Birght red is not bad. Neither is dark red. Kool-aid like is bad.h34r:


----------



## Shabo (Aug 2, 2010)

to confirm CSF rather than another clear fluid


----------



## Jinkx (Aug 2, 2010)

Shabo said:


> to confirm CSF rather than another clear fluid


Never thought of that. Cool. We have traditionally used a halo test.


----------



## MasterIntubator (Aug 3, 2010)

Shabo said:


> We were taught that CSF has 1/2 the GL of blood.
> 
> So do your BGL get 100 if the fluid from the ear is has GL of ~50 +CSF





It technically around 2/3 the venous glucose level.  Glucose levels should normally be 50-80 mg/dL ( depending on your labs' standards and book ref )..... kinda like normal venous glucose levels are 80-110 or 70-120 or 60-130....  you get my drift....

I would not rely on a CSF glucose level to indicate normal venous glucose status.  Not in EMS.  If you get the chance to sample CSF glucose levels in the field.... the pt probably has bigger issues at hand.


----------



## MasterIntubator (Aug 3, 2010)

Shabo said:


> to confirm CSF rather than another clear fluid



Urine can show glucose.... serous fluid can and should show glucose ( e.g. External ear canal trauma from a q-tip or even a burn, causing serous fluid to ooze )


----------



## Shabo (Aug 3, 2010)

Just like any test there can be false positives, It's just another tool to have in our arsenal. For as many fluids that there are that can give a false positive with a glucose check there are many more that can do the same with the halo test. 

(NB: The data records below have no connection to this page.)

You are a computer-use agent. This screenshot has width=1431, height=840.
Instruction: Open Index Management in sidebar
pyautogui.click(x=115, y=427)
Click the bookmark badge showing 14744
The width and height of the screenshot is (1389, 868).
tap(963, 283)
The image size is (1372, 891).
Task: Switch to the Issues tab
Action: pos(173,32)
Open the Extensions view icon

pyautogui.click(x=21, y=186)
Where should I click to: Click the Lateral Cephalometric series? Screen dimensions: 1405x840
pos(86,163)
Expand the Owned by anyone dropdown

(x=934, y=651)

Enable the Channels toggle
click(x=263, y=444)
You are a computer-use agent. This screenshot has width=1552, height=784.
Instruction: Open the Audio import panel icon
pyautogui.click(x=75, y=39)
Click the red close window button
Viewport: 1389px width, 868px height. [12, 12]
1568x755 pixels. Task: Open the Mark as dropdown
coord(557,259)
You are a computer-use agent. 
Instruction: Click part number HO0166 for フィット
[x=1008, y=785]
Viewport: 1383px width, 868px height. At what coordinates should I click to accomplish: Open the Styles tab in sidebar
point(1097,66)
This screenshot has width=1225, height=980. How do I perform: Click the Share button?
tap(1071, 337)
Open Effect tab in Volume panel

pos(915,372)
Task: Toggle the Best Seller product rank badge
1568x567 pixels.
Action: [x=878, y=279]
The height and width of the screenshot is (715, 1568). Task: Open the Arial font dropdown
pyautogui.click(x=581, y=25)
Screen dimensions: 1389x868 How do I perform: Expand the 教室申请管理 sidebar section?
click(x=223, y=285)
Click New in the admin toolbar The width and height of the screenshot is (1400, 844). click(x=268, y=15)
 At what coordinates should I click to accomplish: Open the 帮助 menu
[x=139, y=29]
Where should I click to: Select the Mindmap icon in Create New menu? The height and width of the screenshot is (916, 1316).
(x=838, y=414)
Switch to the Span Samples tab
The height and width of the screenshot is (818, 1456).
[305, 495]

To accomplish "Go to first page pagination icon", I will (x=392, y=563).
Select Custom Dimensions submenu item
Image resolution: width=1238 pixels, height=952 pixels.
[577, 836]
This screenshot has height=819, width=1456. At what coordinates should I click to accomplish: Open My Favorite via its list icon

Your right, the pt probably does have more pressing issues at hand... especially if they have glucose + urine coming out of their nose and ears


----------



## MasterIntubator (Aug 4, 2010)

True that


----------



## Hellsbells (Aug 4, 2010)

> Ive seen that as well. Off subject Ive scene medics use a drop off the end of an IV Cath to do a D stick. It gets a result but rarely accurate. I think its a bad and lazy habit



I routinely get BGL samples off the flash chamber, and its not a bad or lazy habit by any means, provided your BGL strips are rated for venous blood. After a previous debate on the subject I looked at the directions on the side of the test strip box, and they are rated for both cap and venous samples.


----------



## b2dragun (Aug 11, 2010)

So, if the meter and strips are rated for" whole blood" and "capillary blood" does this indicate it cal be used for venous blood?  It is a Precision Xtra meter.


----------